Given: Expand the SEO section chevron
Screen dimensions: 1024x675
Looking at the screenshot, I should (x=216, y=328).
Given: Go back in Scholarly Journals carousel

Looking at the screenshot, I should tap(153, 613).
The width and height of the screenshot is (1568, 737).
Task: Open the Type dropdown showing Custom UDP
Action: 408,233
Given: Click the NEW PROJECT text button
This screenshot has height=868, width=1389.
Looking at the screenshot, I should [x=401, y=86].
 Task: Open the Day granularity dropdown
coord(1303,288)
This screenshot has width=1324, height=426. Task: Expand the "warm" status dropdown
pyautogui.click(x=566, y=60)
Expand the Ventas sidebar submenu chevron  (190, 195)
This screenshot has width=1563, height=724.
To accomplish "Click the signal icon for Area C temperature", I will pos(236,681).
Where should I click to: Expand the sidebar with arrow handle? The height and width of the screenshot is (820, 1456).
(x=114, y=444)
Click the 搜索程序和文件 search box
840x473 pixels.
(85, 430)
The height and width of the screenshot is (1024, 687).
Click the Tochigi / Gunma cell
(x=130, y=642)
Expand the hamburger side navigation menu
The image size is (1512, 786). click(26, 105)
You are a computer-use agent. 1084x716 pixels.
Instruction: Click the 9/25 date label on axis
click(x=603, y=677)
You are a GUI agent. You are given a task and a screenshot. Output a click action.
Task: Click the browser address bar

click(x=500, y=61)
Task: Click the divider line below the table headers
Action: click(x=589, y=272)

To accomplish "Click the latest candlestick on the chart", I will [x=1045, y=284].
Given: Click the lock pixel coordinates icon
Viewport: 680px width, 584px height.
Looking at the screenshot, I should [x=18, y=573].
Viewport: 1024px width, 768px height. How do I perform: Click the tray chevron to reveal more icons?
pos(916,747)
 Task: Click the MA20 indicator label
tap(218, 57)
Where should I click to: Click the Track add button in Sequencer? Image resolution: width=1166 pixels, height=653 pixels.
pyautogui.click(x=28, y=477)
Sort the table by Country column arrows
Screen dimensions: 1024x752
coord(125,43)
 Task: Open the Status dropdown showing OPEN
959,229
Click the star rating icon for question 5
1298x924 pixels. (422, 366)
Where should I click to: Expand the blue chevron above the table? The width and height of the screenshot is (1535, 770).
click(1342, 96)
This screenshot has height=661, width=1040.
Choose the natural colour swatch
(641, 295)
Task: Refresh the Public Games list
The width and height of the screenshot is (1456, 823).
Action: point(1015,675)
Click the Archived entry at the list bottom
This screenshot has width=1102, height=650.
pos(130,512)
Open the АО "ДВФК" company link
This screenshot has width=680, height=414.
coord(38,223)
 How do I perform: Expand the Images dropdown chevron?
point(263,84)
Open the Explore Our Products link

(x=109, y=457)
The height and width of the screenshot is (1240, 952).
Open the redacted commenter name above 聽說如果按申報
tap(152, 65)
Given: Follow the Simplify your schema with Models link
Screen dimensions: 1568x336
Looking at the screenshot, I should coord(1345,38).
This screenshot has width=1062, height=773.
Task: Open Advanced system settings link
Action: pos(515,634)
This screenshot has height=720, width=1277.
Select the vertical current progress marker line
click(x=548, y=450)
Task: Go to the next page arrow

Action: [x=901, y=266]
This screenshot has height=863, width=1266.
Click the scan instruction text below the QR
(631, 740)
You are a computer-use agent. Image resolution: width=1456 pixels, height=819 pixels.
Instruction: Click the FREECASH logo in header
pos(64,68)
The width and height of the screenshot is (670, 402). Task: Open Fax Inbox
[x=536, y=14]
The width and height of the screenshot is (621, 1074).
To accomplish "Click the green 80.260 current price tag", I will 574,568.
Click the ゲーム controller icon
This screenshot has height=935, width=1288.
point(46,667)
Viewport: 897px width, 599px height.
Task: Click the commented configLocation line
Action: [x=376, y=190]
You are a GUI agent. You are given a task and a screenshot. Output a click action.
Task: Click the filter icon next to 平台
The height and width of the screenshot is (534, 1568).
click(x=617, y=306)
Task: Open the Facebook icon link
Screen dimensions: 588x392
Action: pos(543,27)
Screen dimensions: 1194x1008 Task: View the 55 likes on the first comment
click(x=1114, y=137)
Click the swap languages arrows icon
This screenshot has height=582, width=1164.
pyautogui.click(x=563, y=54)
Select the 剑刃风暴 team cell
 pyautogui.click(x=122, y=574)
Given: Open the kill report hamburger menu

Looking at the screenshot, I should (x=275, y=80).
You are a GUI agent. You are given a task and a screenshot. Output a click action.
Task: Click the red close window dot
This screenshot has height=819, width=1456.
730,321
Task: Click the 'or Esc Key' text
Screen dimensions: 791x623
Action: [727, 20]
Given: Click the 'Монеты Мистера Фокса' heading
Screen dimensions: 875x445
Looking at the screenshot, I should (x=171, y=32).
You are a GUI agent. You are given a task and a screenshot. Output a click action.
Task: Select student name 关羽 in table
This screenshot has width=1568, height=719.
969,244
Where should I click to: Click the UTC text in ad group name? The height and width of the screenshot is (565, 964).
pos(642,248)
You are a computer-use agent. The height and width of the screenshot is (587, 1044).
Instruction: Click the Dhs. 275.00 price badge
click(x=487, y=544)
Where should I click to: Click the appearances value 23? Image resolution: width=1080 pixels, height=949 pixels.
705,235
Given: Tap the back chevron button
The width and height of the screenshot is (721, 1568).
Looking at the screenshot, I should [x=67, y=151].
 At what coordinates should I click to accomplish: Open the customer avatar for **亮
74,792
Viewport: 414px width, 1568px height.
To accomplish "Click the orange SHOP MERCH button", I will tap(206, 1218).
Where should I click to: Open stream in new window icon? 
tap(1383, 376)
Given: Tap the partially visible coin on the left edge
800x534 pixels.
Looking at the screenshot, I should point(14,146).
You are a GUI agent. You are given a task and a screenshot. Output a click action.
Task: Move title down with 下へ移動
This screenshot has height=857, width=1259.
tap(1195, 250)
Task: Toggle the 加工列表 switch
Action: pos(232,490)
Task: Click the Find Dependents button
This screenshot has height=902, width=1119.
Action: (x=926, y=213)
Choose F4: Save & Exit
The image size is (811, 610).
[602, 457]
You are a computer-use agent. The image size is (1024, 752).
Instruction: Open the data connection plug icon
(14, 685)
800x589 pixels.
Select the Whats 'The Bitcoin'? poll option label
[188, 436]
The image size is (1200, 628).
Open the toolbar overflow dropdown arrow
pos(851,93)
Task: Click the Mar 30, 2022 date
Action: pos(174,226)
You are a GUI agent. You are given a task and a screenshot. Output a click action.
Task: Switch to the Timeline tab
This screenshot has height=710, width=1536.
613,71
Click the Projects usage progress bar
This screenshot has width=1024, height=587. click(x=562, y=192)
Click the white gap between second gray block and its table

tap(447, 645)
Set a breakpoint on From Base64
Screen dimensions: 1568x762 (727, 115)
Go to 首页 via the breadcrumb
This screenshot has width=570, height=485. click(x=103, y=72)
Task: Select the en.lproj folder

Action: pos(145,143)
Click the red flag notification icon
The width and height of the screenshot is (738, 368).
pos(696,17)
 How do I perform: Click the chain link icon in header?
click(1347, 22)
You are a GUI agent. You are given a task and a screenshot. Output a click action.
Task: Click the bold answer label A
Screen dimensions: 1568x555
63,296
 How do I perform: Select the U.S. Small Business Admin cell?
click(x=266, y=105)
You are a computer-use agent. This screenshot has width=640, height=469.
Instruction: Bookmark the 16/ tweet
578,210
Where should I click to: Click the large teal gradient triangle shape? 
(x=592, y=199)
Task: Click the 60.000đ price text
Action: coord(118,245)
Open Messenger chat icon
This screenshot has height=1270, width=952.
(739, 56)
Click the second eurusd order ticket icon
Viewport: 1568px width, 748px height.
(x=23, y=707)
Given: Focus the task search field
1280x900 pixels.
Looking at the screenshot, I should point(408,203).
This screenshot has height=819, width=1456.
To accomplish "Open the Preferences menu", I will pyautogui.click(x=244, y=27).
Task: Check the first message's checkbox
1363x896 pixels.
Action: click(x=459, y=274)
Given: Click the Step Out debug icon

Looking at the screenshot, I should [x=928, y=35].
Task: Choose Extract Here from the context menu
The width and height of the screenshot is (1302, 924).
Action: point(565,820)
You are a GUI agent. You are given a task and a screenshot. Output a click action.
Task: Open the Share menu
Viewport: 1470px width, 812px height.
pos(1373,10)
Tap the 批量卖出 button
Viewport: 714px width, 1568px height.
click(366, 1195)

○ ○ ○ ○

Work to be completed
Copy everything from the start of the items down to the line containing "Looking at the screenshot, I should (x=216, y=328).", swapping "SEO section" for "Metadata section" and leaving all else unchanged.

Output for this exercise
Given: Expand the Metadata section chevron
Screen dimensions: 1024x675
Looking at the screenshot, I should (x=216, y=328).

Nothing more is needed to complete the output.